Decksmith requires asynchronous job processing for operations that are too slow for synchronous HTTP requests:

  1. PDF Generation: High-quality proxy sheets take 30-60+ seconds to generate (downloading images, rendering layouts, uploading to storage)
  2. Scryfall Bulk Data Sync: Daily import of ~100k cards with pricing data (~150 MB JSON file)
  3. Future Features: Email notifications, collection import/export, batch operations

Key requirements:

  • Jobs must survive API server restarts (persistent queue)
  • Failed jobs must be retried with exponential backoff
  • Monitor job status (pending, active, completed, failed)
  • Support job prioritization (Pro users get priority)
  • Schedule recurring jobs (daily Scryfall sync at 3 AM UTC)
  • Rate limiting to prevent abuse

Question: Which job queue system should we use?

Option 1: BullMQ + Redis

BullMQ is a Node.js job queue library built on Redis.

Benefits:

  • Mature, battle-tested library (used by major companies)
  • Built-in retry logic with exponential backoff
  • Job prioritization (priority queue)
  • Delayed jobs and cron-based scheduling
  • Rate limiting built-in
  • Bull Board dashboard (visual monitoring)
  • Supports distributed workers (horizontal scaling)
  • TypeScript-first with excellent type safety
  • Active development and maintenance

Costs:

  • Requires Redis instance (additional infrastructure)
  • More complex setup than simple polling
  • Redis adds operational overhead (monitoring, backups)

Infrastructure:

  • Dev: Redis via Docker Compose (free, local)
  • Prod: Upstash Redis serverless (~$5-10/month) or Redis Cloud free tier (up to 30MB)

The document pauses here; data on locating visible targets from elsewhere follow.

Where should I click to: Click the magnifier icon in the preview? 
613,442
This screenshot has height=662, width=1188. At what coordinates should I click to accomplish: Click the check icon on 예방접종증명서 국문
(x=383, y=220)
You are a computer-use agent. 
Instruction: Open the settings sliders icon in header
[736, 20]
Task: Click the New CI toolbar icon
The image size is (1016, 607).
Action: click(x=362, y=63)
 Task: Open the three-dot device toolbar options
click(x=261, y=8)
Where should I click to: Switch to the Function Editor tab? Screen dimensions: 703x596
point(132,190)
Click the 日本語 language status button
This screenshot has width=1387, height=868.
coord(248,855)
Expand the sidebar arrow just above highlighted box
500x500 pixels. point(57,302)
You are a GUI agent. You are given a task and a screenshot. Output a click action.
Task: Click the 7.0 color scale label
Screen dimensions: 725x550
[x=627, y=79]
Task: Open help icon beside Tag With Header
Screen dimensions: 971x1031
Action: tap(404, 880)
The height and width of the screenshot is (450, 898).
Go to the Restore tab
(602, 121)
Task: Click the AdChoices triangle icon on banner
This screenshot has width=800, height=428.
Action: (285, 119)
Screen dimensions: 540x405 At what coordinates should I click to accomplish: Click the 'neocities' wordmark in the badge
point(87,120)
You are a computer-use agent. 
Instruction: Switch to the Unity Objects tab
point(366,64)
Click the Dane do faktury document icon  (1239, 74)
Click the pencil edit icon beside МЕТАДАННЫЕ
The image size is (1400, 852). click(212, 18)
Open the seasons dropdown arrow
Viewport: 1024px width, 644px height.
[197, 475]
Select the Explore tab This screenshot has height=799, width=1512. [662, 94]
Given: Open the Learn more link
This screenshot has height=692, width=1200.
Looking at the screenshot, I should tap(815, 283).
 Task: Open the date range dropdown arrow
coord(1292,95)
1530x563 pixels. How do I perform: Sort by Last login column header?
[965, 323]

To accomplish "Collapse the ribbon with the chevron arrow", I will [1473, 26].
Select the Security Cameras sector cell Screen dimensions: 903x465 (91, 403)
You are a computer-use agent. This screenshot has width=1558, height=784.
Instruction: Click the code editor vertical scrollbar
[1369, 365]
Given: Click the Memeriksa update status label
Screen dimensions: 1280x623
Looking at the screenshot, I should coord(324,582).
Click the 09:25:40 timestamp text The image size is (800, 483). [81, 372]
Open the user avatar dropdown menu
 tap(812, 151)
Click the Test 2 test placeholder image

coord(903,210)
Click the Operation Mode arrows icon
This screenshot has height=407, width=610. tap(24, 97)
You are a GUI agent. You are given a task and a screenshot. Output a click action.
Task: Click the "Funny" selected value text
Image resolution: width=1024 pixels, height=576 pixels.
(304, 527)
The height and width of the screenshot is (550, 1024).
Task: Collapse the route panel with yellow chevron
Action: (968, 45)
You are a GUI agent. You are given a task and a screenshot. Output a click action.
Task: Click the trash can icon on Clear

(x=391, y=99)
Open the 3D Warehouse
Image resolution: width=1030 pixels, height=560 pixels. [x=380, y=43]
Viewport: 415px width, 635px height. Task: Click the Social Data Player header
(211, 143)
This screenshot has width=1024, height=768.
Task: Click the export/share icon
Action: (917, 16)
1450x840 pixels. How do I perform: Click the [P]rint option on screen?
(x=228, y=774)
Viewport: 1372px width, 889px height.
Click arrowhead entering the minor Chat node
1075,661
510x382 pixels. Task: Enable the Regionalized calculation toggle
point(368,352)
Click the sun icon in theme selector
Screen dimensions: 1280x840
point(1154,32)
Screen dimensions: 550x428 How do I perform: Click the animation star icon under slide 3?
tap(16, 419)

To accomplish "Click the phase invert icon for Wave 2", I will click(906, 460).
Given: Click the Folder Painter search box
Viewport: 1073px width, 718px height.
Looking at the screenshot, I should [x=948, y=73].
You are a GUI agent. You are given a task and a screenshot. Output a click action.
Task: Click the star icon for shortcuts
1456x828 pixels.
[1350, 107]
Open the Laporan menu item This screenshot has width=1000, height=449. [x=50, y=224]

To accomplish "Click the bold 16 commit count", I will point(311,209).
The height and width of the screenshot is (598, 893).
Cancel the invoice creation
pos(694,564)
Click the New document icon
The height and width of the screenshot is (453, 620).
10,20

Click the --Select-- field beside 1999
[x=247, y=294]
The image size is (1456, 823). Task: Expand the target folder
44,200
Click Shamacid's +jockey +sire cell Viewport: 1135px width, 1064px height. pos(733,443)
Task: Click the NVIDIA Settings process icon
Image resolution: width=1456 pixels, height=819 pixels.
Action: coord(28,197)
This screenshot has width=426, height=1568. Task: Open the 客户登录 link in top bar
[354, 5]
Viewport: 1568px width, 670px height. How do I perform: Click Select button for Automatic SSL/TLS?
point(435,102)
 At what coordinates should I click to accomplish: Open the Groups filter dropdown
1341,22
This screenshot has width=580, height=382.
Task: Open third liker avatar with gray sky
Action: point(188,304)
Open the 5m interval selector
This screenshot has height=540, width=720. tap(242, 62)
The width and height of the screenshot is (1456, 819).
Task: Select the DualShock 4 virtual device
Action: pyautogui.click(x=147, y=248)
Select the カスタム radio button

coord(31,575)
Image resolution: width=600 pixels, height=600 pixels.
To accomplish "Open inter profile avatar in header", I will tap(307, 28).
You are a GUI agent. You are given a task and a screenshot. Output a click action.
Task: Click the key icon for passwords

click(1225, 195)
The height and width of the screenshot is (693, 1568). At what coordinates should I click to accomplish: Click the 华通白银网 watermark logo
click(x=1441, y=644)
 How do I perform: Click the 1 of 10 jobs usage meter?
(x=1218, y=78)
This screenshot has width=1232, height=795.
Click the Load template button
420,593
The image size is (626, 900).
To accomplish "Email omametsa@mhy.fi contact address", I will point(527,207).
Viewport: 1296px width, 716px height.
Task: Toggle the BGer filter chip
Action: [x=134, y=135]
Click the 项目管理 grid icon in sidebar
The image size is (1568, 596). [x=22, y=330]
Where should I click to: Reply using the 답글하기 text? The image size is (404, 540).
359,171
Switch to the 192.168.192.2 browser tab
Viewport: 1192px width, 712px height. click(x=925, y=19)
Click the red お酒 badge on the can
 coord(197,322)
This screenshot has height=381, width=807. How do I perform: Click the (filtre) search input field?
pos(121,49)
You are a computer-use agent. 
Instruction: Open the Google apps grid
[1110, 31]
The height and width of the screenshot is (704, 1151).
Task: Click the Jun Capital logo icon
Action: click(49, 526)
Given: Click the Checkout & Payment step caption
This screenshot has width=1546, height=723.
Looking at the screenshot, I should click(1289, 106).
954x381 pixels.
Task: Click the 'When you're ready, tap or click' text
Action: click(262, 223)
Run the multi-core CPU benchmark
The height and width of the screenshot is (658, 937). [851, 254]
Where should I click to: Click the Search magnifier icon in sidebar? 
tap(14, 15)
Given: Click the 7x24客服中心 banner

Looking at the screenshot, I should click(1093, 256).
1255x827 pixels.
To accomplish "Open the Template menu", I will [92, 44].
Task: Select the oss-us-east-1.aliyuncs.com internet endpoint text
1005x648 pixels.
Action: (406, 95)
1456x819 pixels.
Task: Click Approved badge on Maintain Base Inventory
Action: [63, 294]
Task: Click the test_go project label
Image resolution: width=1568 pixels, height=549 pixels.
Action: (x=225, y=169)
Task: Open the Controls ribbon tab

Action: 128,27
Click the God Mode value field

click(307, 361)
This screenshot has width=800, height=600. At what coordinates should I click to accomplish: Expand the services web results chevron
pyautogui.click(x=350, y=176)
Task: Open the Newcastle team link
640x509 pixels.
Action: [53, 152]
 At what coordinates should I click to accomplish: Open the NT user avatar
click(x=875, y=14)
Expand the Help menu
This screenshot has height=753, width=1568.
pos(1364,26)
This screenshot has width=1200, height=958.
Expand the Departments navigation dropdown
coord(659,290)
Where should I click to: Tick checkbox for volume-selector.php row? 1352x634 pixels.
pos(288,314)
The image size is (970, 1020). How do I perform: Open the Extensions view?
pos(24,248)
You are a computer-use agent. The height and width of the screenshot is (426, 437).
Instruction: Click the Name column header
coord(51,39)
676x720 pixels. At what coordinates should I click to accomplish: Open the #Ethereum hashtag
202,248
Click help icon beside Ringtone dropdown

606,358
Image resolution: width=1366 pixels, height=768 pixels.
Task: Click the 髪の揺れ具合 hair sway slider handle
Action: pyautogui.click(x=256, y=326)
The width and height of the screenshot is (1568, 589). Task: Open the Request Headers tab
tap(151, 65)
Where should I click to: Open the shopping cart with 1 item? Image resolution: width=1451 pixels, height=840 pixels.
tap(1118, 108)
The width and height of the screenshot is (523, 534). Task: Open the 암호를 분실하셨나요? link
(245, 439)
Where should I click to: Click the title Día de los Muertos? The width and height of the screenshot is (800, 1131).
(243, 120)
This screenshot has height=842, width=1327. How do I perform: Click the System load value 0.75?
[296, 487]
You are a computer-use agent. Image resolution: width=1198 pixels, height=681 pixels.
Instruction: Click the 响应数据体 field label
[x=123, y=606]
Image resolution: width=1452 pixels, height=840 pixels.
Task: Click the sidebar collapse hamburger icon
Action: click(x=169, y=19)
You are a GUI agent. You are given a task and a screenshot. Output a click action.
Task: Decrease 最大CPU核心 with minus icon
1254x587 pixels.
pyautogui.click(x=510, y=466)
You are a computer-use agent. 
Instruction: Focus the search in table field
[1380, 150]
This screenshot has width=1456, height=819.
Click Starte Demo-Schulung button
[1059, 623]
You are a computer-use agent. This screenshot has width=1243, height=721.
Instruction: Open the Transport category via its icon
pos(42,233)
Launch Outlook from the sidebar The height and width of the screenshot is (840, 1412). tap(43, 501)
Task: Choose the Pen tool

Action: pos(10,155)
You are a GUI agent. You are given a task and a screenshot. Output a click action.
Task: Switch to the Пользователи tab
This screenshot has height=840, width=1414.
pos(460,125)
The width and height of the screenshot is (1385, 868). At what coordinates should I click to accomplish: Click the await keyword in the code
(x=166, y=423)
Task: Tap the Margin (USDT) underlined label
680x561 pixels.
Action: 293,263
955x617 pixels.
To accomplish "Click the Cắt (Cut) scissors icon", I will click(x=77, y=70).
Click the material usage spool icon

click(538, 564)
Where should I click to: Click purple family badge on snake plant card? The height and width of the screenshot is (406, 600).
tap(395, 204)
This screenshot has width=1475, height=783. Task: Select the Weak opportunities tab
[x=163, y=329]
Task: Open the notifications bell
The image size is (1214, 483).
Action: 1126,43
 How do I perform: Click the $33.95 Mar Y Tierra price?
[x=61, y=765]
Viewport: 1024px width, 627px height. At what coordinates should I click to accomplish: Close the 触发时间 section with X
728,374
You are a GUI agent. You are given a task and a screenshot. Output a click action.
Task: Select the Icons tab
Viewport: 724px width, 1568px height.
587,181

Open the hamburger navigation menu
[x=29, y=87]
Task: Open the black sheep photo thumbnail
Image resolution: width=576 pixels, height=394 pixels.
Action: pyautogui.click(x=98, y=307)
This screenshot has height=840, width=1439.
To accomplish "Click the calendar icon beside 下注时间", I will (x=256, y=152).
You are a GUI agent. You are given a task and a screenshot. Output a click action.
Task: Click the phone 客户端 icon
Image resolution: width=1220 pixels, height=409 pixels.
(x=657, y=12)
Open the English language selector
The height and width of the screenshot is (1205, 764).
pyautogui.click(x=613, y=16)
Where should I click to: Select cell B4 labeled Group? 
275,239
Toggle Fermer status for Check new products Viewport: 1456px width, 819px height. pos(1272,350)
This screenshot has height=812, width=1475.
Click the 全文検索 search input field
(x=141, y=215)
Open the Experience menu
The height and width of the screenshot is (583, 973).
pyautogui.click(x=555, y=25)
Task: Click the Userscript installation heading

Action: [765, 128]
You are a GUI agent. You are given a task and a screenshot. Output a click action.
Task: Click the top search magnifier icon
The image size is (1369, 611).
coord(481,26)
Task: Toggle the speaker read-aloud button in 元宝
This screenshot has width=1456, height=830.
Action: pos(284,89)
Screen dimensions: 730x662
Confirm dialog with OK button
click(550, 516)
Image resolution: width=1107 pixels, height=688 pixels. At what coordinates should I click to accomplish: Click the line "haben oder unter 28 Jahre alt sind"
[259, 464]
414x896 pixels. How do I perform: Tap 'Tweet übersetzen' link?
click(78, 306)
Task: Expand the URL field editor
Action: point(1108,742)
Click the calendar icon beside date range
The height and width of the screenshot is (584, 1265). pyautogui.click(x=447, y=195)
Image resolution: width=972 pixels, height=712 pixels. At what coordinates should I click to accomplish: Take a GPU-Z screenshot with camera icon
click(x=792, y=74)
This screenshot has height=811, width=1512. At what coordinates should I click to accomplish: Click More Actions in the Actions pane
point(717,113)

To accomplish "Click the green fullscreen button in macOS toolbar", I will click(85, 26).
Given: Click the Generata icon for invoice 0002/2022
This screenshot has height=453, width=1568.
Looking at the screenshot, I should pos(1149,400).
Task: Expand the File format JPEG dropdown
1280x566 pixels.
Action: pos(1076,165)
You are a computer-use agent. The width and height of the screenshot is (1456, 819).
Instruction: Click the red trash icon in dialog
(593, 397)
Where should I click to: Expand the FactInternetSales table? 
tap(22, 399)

Option 2: Supabase Edge Functions + pg_cron

Supabase offers Edge Functions (serverless) + pg_cron (Postgres-based cron).

Benefits:

  • No additional infrastructure (uses existing Supabase)
  • Edge Functions are serverless (auto-scaling)
  • pg_cron built into Supabase Postgres
  • Simpler deployment (no Redis to manage)

Costs:

  • 30-second timeout limit on Edge Functions (too short for complex PDFs with 100+ cards)
  • No native job queue (pg_cron is just scheduling, not queuing)
  • No automatic retry logic (must implement manually)
  • No monitoring dashboard (hard to debug failed jobs)
  • Cold starts (Edge Functions have ~200ms startup delay)
  • Limited concurrency (Supabase free tier: 500k Edge Function invocations/month)

Workarounds:

  • Split long jobs into smaller chunks (complex, error-prone)
  • Implement custom retry logic with database polling (reinventing BullMQ)
  • Use webhooks for job status updates (adds complexity)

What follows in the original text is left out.